Monday, November 06, 2006
oh wells. just feeling kinda sad now. just wished my parents would be more supportive in stuff that i do. it really irks me la. i mean like, as much as i love the freedom to not have a night curfew and stuff, but i dunno la. sometimes i look at the stuff others are allowed to do and just feel its kinda unfair la.
i mean like i just feel i got too many chains attached to me at home. like holiday job, i just wanted a holiday job for 2 reasons. building fund and so i can fund my own spending. initially i was just planning to give from my allowance and ang pao money but den its like the other day during cell, God compelled me to give more. den i was like, God thats quite a huge sum leh. but den i pledged with faith. and its like i knew the only way i would fulfil that amount would be to get a job. the comics mart job didnt look like it would work out so its like i was still wondering how my jobs gonna come. den out of nowhere, 2 jobs dropped onto my lap. first was a job julie recommended which was a door to door selling thing and its earns u as much as u can sell and one sale earns about 15-20 on the average. thats a 3 hour night job. den the second is a job that was truly amazing. i was sleeping on the bus after strikeforce yesterday. den glenn chao and chien chi woke me up. its not often u meet ur old schoolmates on a bus at 830pm at night. then chien chi introed me a job that paid $5.50 to $6.50 an hour. and the hours are super flexible. so both jobs could fit seperatly into my schedule. i was like so happy la. i was like thinking, this is like blessing of all blessing. den my parents dun want me to take up the night job and i m scared the day job cant earn me enough if its so flexible. i m like speechless...

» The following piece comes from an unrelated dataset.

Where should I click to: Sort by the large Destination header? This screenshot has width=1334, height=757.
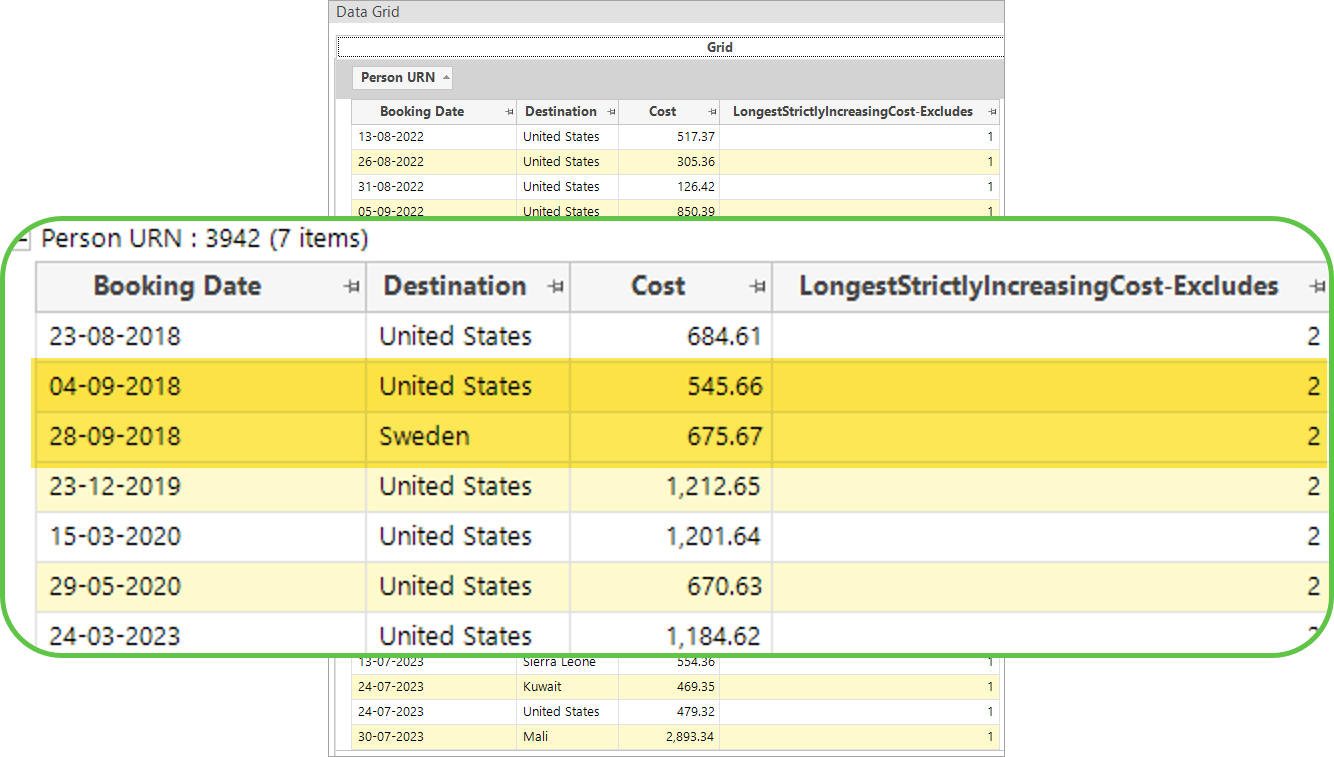(x=455, y=286)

den its like strikeforce. this year wasnt a year of a level magnitude. but den its like my mom didnt wanna let me go cus i screwed up my results, ok la. my fault. but after i slogged like a dog for promos and its like i was hoping after exams i could commit myself to helping out more and if God blesses me with a performance that ll be cool. so now i m going for mtt. and den its like now i signed up to help out in the vivo city gig and i havent even told my mom yet cus i dun even know if she ll allow. sigh. den building fund, my dad scolded me when i told him i pledged 40% of my allowance. den i just told him calmly that if he was so confident that i couldnt manage my fiances den dun give me any extra money. den he said i was being stubborn. den its like why are my parents so uptight about giving. i mean like basic human principle. give within ur means. second principle. give by revelation. third principle. give something that touches ur heart. sigh. why do people consider giving to God as money lost. i mean like the word tells us we will recieve a hundredfold blessing la! and after the last building fund. i got back even more than i pledged in just over 2 months. sigh. my parents read the word more den me, they have a human mind probably 10 times more matured den me, yet they dun get it...sighh! and they dun set the best examples all the time...
sorry my blog sounds so depressing today la. just feel very heavy. just really wish i could have a better relationship with my parents. i wish this home could be less like a military camp. and if something would actually benefit me in terms of learning, in terms of life skills, in terms of my likes and interest, i would be allowed and given full support in doing it. i mean like, sometimes i feel, they dun even connect with me or make much effort to connect with me, or try to make themselves patient enought to rationalize stuff with me, or even see the bright side of the things i do, den theres really no point telling me to come home and spend time with them. its always that one track mind, study, go uni, earn money.
sigh. nic tan. we ll try to stay positive ya. and we ll try one more job interview tmr. oh wells. it was like that last year wasnt it. but i rather having them scold me about me committing to God den doing something stupid. its late. shall go to bed now. bye.